Yesterday, I simmered the chicken in a cacciatore sauce of tomatoes, mushrooms, onions, and herbs, and tonight I'm using another one to make a straightforward roast that can be shredded into salads, soups, and pastas, or simply enjoyed on its own.
For a roasted chicken recipe that you can count on again and again, keep reading.
- 1 whole roaster chicken (about 4 pounds), cut into 8 pieces
1 tablespoon unsalted butter, softened
2 teaspoons coarse salt
1 teaspoon freshly ground pepper
2 onions, quartered lengthwise
10 garlic cloves, peeled
6 sprigs thyme, plus more for garnish
- Preheat oven to 475 degrees. Rinse chicken pieces; pat dry. Brush chicken with butter, and sprinkle with salt and pepper.

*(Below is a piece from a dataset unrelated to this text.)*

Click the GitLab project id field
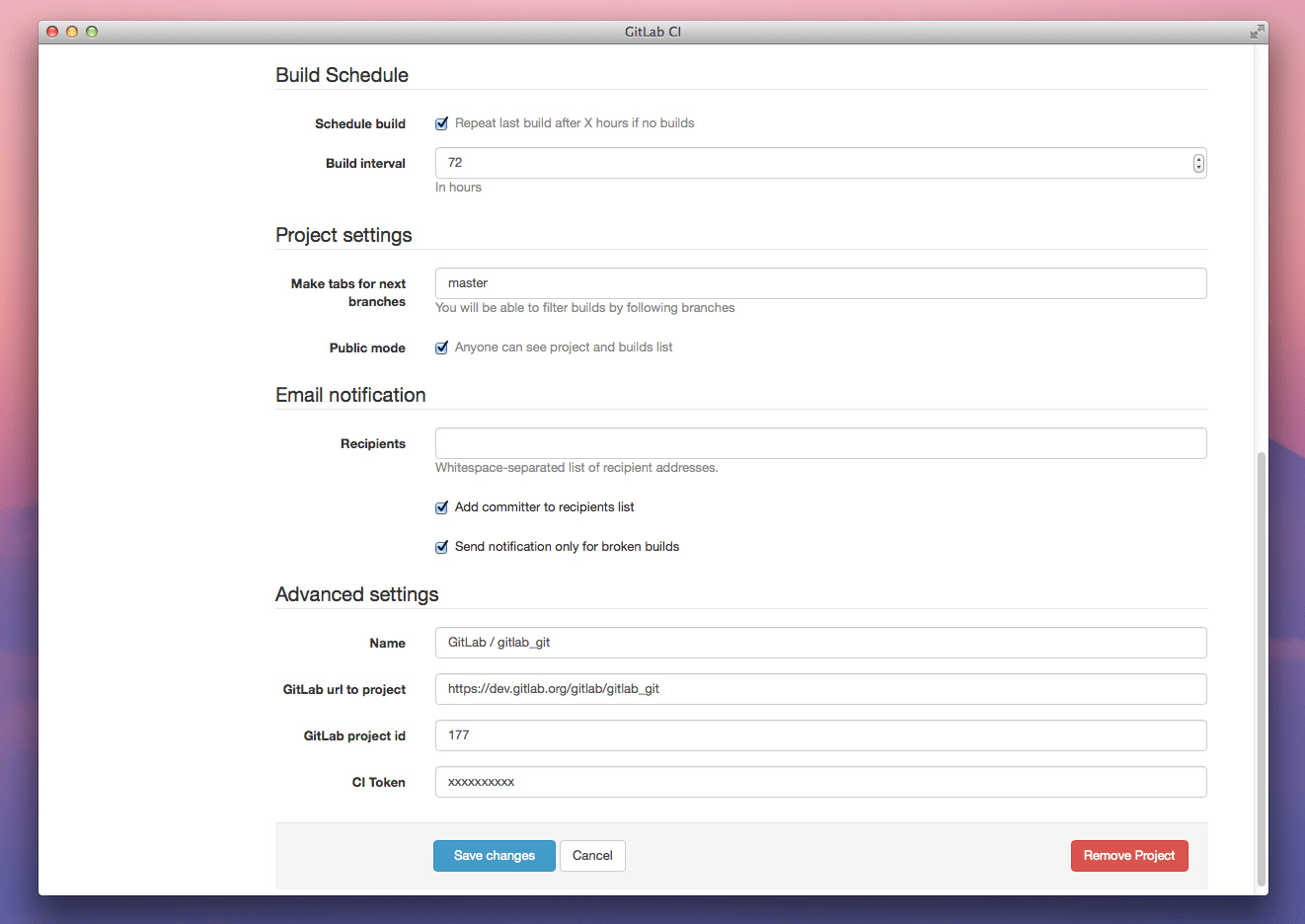 click(x=819, y=735)
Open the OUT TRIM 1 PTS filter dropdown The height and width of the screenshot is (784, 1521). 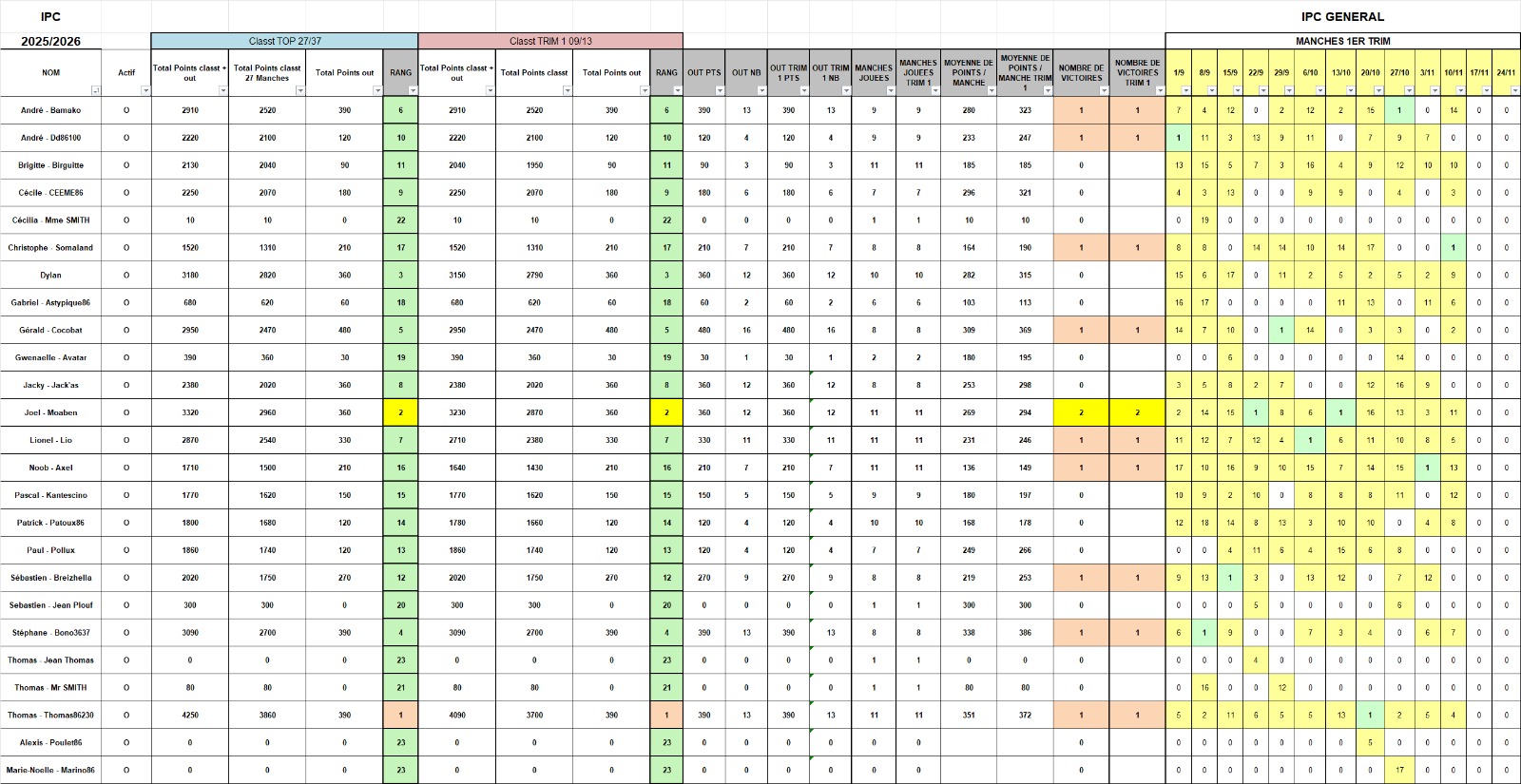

- Place chicken in a small roasting pan. Arrange onions, garlic, and thyme sprigs over and under chicken. Roast; after 20 minutes, baste with pan drippings. Continue roasting until chicken is golden and cooked through, 15 to 20 minutes more. Transfer the chicken to a platter, and set aside.
- Pour pan drippings through a sieve into a small bowl; discard solids. Arrange onions and all but three garlic cloves around chicken on platter. Whisk remaining garlic cloves with pan juices. Strain juices again; discard solids. Pour sauce over chicken; serve garnished with thyme sprigs.